Singh: Changes come at multiple levels. Let’s work backward. I believe that since this is an emerging field, customers don’t always know what they want. The sense is, “I’ll know it when I see it, but if you ask me to put my finger on something, I can’t.” Which means that the customer would have to be extensively involved in the early-stage conception process. In our philosophy of product development, the customer is always involved, but I think we’ll have to take it to an entirely new realm. That’ll be one broad sweeping change.

Second, the product itself must have those three characteristics that I mentioned earlier, and that requires a much higher degree of integration than has been the norm in the industry. The industry has generally kept itself satisfied with what I would call an interfacing-based approach as opposed to an integration-based approach. Interfacing is good; integration is better.

The third thing is the implementation itself. This is not a product business; this is a project business, which means that the “professional services” that come into play once a customer has signed up must involve a much more extensive job of understanding the current workflow, what the workflow needs to be, and how the technology needs to be interspersed so that the workflow of the future is accomplished and is flexible and changeable over time.

Those are the top three changes. The fourth is that this is a global business, and I believe there’s a lot to be harnessed in terms of product development synergies by looking at the market at a much more global level. We will be incorporating that element into our product development and whole business philosophy.

IE: What does this mean for Siemens Medical? Does this alter the structure of the different divisions?

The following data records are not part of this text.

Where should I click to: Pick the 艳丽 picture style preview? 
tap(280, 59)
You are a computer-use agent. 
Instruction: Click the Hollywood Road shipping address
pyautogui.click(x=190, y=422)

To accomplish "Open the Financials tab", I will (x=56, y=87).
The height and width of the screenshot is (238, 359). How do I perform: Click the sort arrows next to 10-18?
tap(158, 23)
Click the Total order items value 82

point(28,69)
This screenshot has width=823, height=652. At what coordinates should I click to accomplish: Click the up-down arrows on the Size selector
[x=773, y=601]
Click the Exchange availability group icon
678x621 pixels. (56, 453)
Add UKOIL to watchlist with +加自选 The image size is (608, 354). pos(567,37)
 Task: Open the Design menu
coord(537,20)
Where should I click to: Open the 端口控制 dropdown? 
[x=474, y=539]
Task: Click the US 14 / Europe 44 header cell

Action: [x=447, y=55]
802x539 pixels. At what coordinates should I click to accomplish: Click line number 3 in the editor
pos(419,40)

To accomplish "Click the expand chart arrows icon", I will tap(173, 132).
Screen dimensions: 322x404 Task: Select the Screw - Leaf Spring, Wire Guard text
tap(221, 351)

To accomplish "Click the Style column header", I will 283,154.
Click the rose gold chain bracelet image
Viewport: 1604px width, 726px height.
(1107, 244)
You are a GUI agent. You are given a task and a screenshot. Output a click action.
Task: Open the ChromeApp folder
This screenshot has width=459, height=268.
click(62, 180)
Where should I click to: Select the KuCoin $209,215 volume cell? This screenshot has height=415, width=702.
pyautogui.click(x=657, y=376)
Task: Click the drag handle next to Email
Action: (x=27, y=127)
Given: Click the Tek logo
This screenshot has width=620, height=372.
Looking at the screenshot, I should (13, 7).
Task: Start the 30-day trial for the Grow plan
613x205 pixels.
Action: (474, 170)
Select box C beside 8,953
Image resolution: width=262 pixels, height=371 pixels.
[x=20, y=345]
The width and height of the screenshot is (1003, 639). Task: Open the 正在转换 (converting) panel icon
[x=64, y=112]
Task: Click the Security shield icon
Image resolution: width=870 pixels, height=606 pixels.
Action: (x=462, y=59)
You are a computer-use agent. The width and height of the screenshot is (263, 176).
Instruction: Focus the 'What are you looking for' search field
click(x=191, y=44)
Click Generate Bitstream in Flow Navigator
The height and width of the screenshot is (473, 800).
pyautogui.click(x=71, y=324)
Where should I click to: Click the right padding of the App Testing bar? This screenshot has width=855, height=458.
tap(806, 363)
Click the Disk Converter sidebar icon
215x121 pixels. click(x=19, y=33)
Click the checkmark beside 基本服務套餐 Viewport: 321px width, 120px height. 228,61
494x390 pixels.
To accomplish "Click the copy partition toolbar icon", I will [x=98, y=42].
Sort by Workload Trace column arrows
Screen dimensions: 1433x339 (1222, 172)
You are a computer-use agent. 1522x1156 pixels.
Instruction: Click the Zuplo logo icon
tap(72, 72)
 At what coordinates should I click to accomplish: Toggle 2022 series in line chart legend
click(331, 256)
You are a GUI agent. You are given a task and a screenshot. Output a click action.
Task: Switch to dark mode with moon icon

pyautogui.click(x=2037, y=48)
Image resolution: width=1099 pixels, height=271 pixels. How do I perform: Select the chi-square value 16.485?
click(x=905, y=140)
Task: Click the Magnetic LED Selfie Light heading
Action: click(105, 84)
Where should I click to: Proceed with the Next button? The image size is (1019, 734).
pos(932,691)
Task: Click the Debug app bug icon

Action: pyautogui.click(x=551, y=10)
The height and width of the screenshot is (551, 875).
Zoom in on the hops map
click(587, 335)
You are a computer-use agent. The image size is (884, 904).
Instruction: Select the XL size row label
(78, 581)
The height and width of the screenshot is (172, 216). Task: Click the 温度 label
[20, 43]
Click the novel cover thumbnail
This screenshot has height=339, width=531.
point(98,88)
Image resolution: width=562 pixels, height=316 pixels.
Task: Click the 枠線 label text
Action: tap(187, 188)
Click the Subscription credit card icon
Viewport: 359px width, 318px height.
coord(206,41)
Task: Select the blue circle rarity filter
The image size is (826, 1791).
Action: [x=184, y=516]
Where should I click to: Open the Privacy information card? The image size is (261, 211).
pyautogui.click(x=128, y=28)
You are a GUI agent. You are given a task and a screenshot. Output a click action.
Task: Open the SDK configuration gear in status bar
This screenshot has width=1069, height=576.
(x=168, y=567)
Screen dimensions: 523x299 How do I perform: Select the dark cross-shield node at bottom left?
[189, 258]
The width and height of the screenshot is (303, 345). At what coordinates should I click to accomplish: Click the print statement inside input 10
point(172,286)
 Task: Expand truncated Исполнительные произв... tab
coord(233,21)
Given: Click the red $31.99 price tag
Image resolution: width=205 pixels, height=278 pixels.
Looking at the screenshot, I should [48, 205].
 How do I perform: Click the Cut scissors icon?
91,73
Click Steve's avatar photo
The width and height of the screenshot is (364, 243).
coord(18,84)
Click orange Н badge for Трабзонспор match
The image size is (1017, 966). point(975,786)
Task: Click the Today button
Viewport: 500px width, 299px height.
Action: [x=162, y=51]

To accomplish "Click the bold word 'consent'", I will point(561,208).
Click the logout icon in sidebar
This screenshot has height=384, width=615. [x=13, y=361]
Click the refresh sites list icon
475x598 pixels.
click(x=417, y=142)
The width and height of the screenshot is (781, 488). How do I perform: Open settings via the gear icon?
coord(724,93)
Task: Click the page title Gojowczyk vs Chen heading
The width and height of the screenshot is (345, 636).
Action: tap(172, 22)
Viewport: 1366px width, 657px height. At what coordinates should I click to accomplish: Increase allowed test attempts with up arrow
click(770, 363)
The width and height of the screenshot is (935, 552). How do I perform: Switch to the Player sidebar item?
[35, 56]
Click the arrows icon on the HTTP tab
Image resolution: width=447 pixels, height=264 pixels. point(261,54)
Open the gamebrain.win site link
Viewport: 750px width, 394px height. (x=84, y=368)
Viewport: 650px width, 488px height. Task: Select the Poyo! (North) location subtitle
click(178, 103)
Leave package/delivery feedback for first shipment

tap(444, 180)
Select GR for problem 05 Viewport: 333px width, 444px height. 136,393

Singh: It doesn’t change the structure of anything outside what we’ve talked about. What it does do, however, is implement much faster development cycles. Software development cycles ought to be at the rate that you see at the likes of Google. That may be extreme, because in a regulated industry, it’s not possible to make that kind of leap. But in principle, the development cycles will be much faster, which means that the modalities will be able to benefit from these faster development cycles of the workflow paradigm. Stated differently, if the key differentiators in the modality business going forward are workflow, then workflow advantages ought to be made available to the modalities on a much more frequent basis—hence, the need for fast development cycles.

IE: What is on the Image and Knowledge Management Division agenda?

Singh: If I go back to the very first statement I made, I said we are in the business of imaging workflow solutions that are role-based, context-centered, and knowledge-driven. Now, put the word “trendsetting” in front of it. When I say trendsetting, it means that somebody must follow. To be more specific, I believe that in the knowledge segment of the business, which has acted very independently—not only at Siemens, but at our competitors as well as third-party companies—if you look at small original equipment manufacturers who are doing CAD-like products, knowledge products have always been stand-alone. They have not been an integral part of the workflow paradigm. I think that’s the most pressing and most visible change you will see on the horizon.

IE: Would you like to add anything?

Singh: I think the only one point I can add is that health care in general, and imaging in health care in particular, has really been enjoined from the benefits of workflow solutions. I think one of the problems has been that people have looked at radiology, cardiology, and oncology—all those imaging-heavy or imaging-intensive applications—as very fragmented. I believe that our three elements naturally lend themselves to creating a unified solution that cuts across radiology, cardiology, oncology, etc. I think there’s a tremendous amount of efficiency to be had when we do that.